'Australia is not your land': Indigenous senator tells King Charles
King Charles is heckled by Australian politician Senator Lidia Thorpe before she was escorted away by security at the Australian Parliament House for Ceremonial Welcome and Parliamentary Reception, Canberra, Australia, Oct. 21, 2024. (Reuters Photo)


King Charles III's visit to Australia was interrupted by an Indigenous independent senator, who yelled at the British monarch, urging him to return what he stole from them.

"You are not our king!" Lidia Thorpe yelled at Charles.

"Give us back what you stole from us; our bones, our skulls, our babies, our people; you destroyed our land, give us a treaty!", before being escorted away. She continued by shouting: "This is not your land, this is not your land! You are not my king! You are not our king!"

Esther Anatolitis, co-chair of the Australian Republic Movement, which campaigns for an Australian citizen to replace the British monarch as Australia’s head of state, said while thousands turned out to see the king and Queen Camilla at their public engagements, the numbers were larger when his mother Queen Elizabeth II first visited Australia 70 years ago.

An estimated 75% of Australia’s population saw the queen in person during the first visit by a reigning British monarch in 1954.

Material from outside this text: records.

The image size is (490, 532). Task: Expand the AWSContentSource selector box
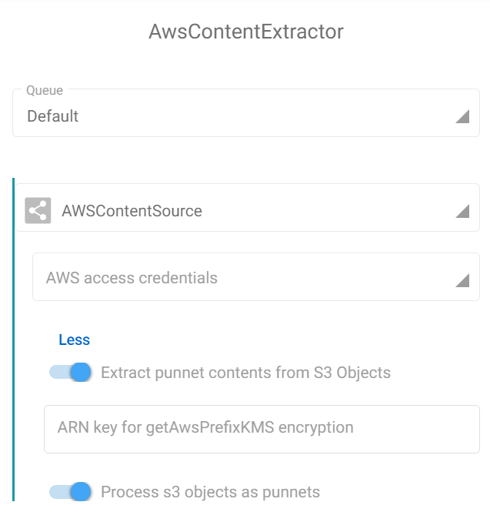coord(247,208)
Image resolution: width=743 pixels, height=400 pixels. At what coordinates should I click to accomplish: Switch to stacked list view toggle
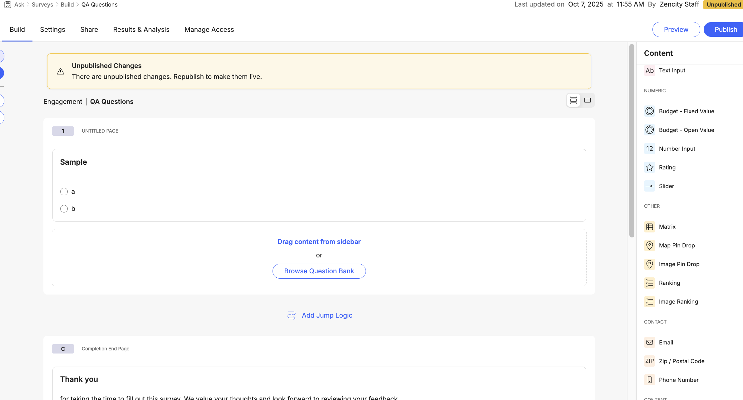[573, 100]
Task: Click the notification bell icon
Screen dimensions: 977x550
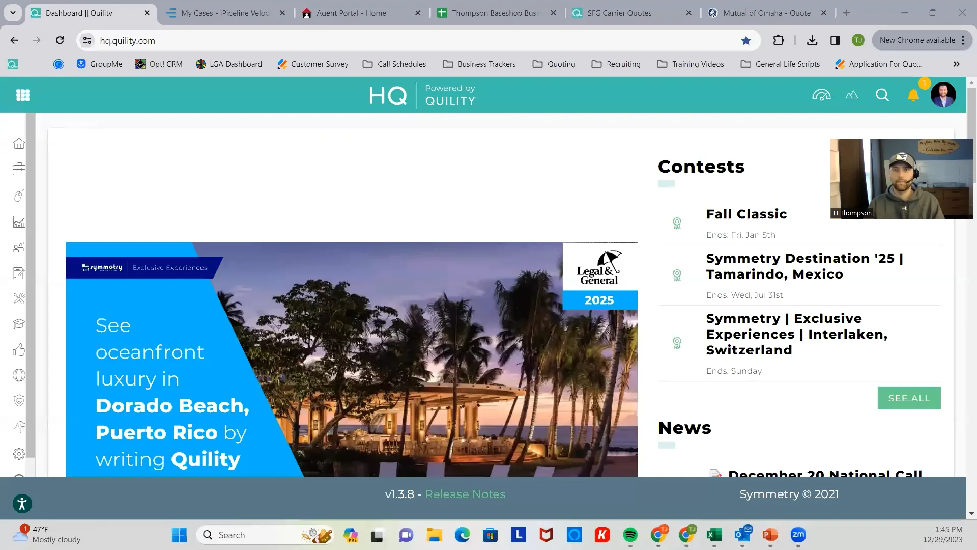Action: click(x=913, y=95)
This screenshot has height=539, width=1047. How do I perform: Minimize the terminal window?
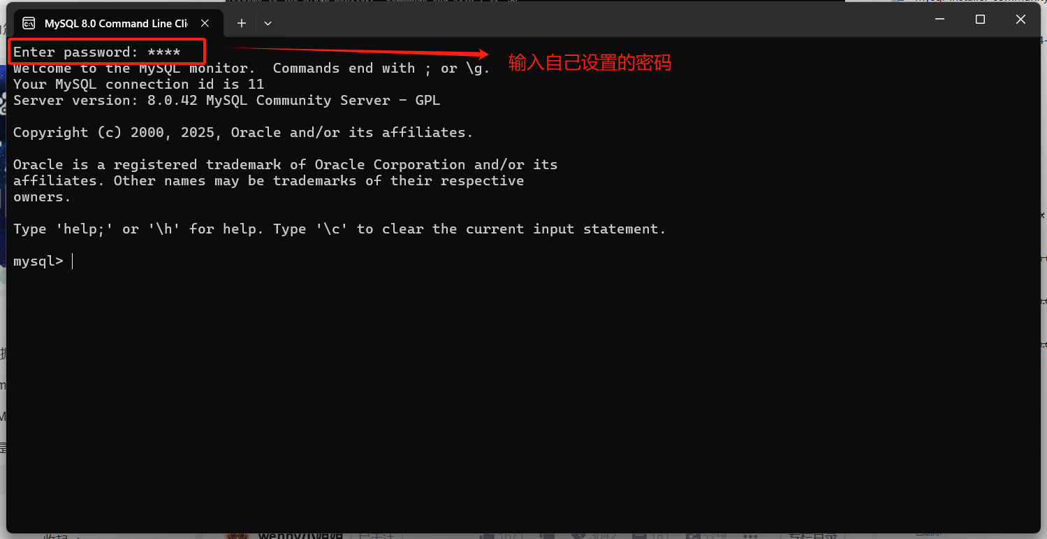(939, 19)
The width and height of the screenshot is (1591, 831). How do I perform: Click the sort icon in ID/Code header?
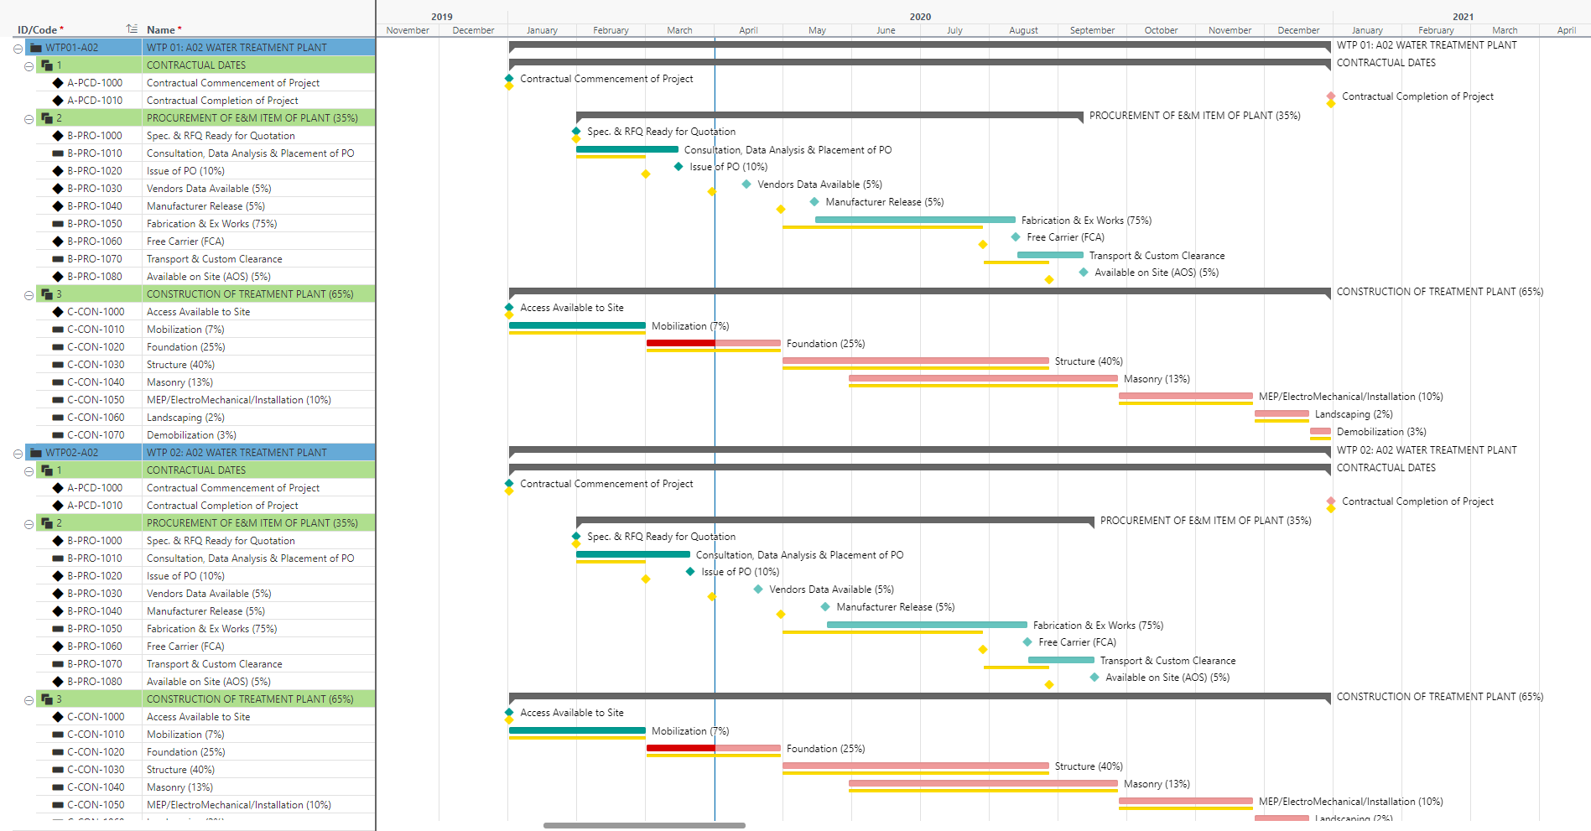(x=132, y=29)
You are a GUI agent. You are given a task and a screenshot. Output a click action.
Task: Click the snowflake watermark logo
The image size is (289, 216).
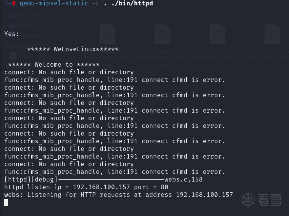pyautogui.click(x=248, y=200)
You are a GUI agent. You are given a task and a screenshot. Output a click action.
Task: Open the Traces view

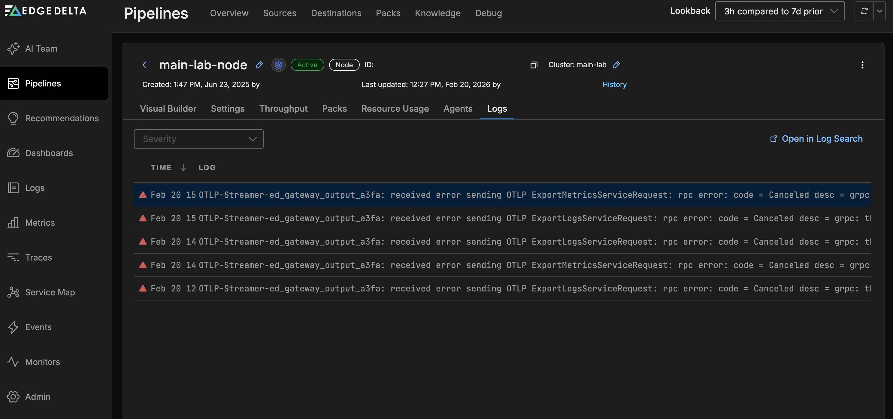pyautogui.click(x=38, y=257)
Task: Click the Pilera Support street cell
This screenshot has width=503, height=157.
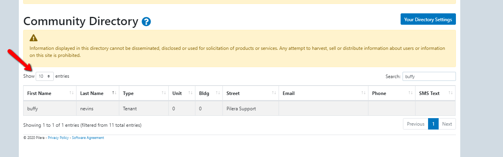Action: click(x=241, y=108)
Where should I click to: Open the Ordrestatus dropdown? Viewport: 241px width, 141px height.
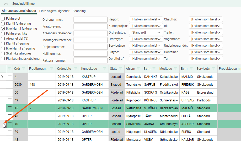point(146,32)
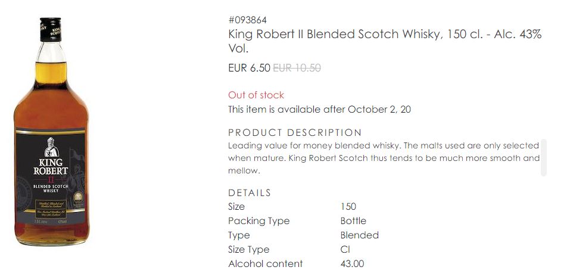Viewport: 567px width, 270px height.
Task: Click the Packing Type label
Action: [258, 221]
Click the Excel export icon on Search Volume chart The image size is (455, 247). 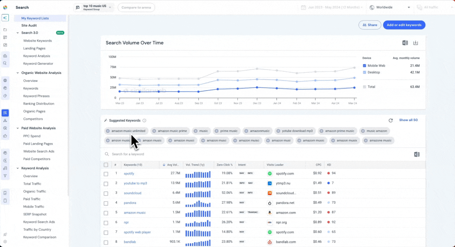click(405, 43)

"It’s understandable that Australians would be welcoming the king and queen, we also welcome them," Anatolitis said. "But it doesn’t make any sense to continue to have a head of state appointed by birth right from another country."

Anatolitis acknowledged that getting a majority of Australians in a majority of states to vote to change the constitution would be difficult. Australians haven’t changed their constitution since 1977.

"It’s tricky, isn’t it? We’ve got that hurdle, of course," Anatolitis said.

Constitutional lawyer Anne Twomey said an Australian republic was not something that Charles, 75, need worry about in his lifetime.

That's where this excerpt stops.